La cabane n' est pas gardée à cette saison, mais le célèbre aviateur des glaciers, Geiger, nous a amené du ravitaillement. Nous sommes heureux d' y trouver, luxe suprême, de la bière et du vin.
Pensée du jour ( de W. Schmid ):
« Dans les crevasses de tout calibre, sous les ponts jetés comme des linceuls sur les trous béants, il ne manque que la grimace du diable pour donner à ces lieux l' aspect d' un véritable enfer. » 7' jour: dimanche 5 avril. Trient-Argentière 06 h. 30, diane et déjeuner. Remise en ordre parfait de la cabane et, à 07 h. 45, départ.
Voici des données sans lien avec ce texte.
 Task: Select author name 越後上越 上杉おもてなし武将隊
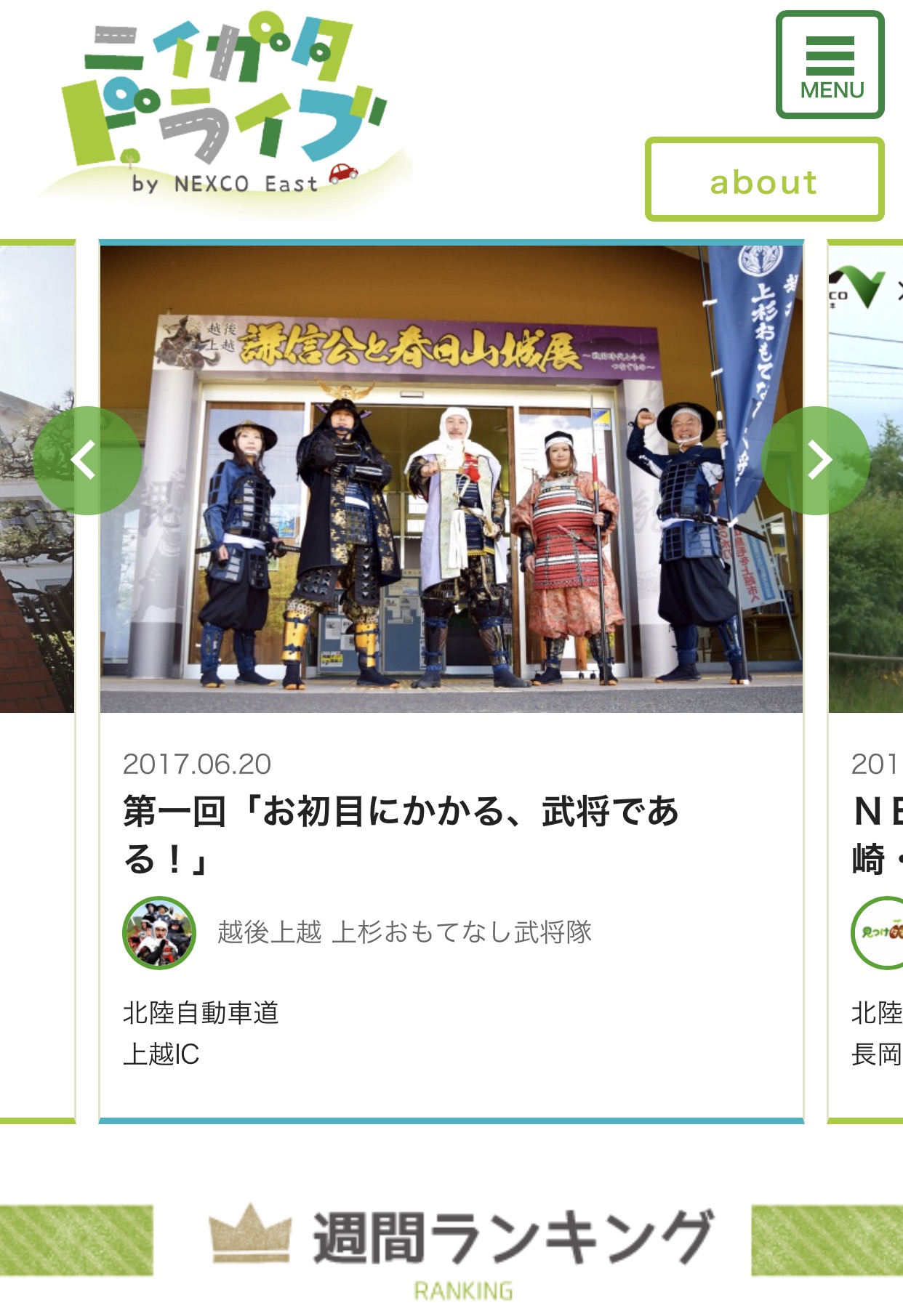point(405,932)
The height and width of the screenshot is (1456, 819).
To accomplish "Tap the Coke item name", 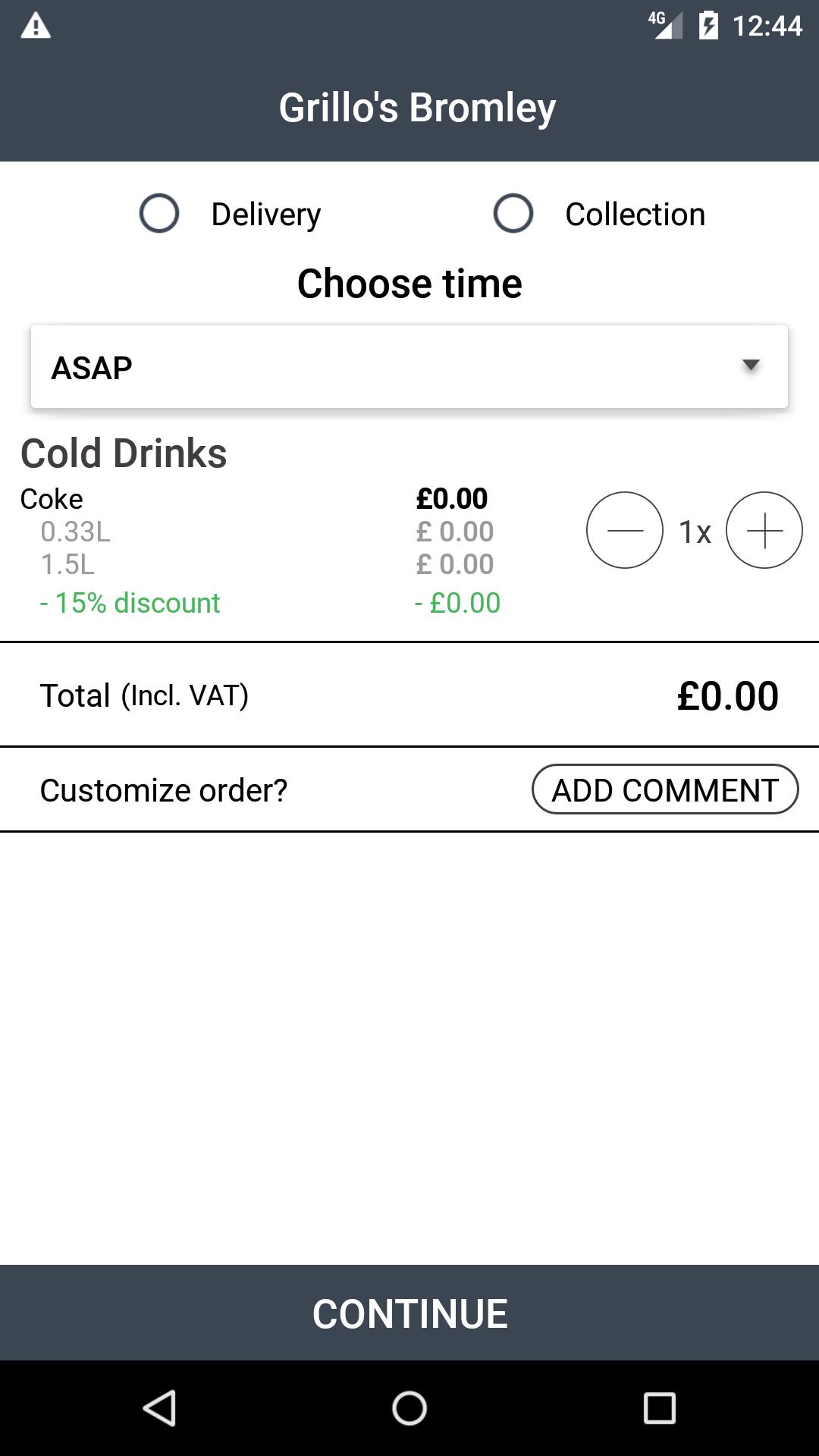I will (x=52, y=499).
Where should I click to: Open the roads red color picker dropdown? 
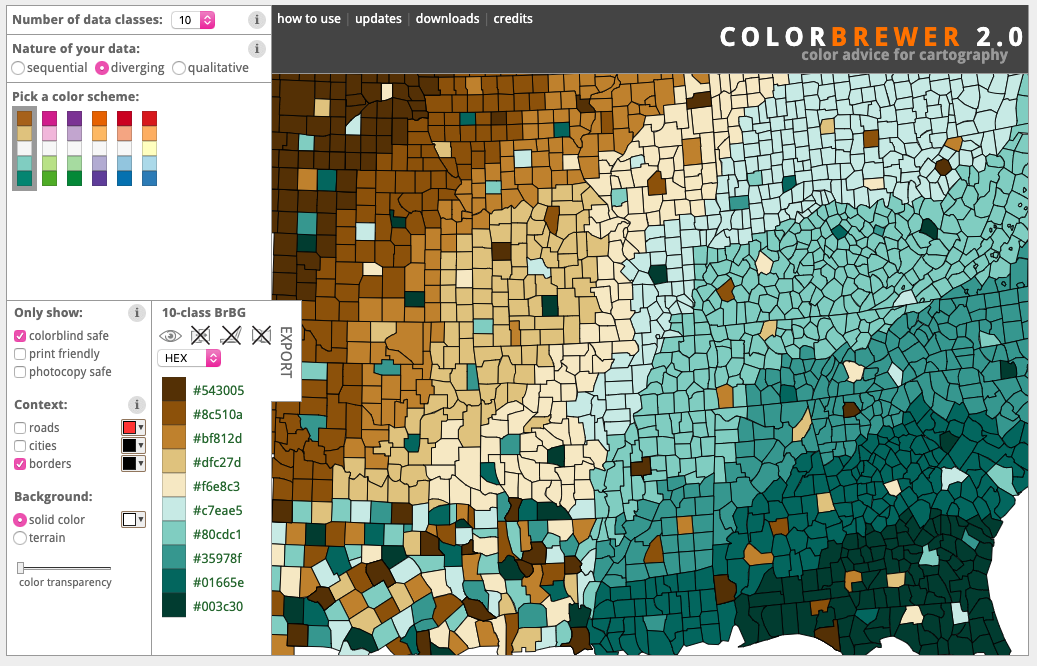[x=133, y=427]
Traversant le Plateau du Trient, nous pointons vers le Col du Tour ( 3281 m ). Aujourd'hui, tous les visages sont souriants, ça sent la fin. A l' Aiguille du Tour, quelques alpinistes français s' encordent déjà pour la varappe. Le rocher est sec et réchauffé par le soleil. Nous avons tôt fait de traverser le col et, du même coup, la frontière franco-suisse. Nous voici donc en France, à dévaler les pentes du glacier du Tour par une neige assez irrégulière. Un petit arrêt au Refuge Albert Ier ( 2702 m ) pour admirer sa nouvelle construction ultra-moderne, un peu pénible à voir dans ce cadre grandiose de roc et de glace. De là, la descente se fait sur une neige dure comme du béton. Les jambes en prennent un bon coup après une semaine d' efforts.
La déclivité s' accentue et nous arrivons bientôt à une impasse. D' un côté, un rocher à pic limite la descente et de l' autre, c' est le versant ensoleillé et par conséquent libre de neige de la montagne. C' est juste cet endroit que choisit notre ami le Dr Kaufmann pour faire parler de lui. Il descendait la pente assez raide en « stemmant » d' une façon aérienne et dans un style éblouissant, si bien que, ses petits pieds ne touchant plus terre, un de ses skis joua la fille de l' air et, filant comme une flèche, alla se perdre à jamais dans les rochers inférieurs. Notre bon docteur n' en est pas encore revenu, tombant de si haut, surtout avec l' équipement impeccable dont il était muni. Il ne nous reste qu' à le remercier d' avoir attendu la dernière heure du dernier jour pour nous faire ça.
Skis sur l' épaule, nous prenons le sentier du versant à main droite pour rejoindre, plus bas, un couloir de neige permettant de skier à nouveau à travers champs, jusqu' à l' entrée de Montroc.
Quelle transition! Ici, c' est le printemps, la verdure et les fleurettes que nous écrasons en ôtant définitivement nos lattes. Nos yeux, habitués à un univers de blancheur, considèrent le paysage comme un film en couleur aux teintes trop vives. Bientôt, hélas! autre chose dont nous avions perdu l' habitude vient nous écorcher les oreilles: les bruits des moteurs, des klaxons, du train. Nous réalisons soudain que nous venons de vivre une semaine à l' écart du monde moderne et de son agitation, dans le calme et la paix de la nature primitive. La grande aventure, commencée sept jours plus tôt, a pris fin; mais longtemps encore les visages bronzés et burinés sont tournés vers la montagne à qui ils adressent un ultime et muet salut. Les yeux sont brillants, c' est tout ce qui transparaît des sentiments intérieurs. Mais je sais bien que c' est un hommage ardent rendu à l' Alpe, et comme un geste d' adieu à l' adresse d' un être très cher.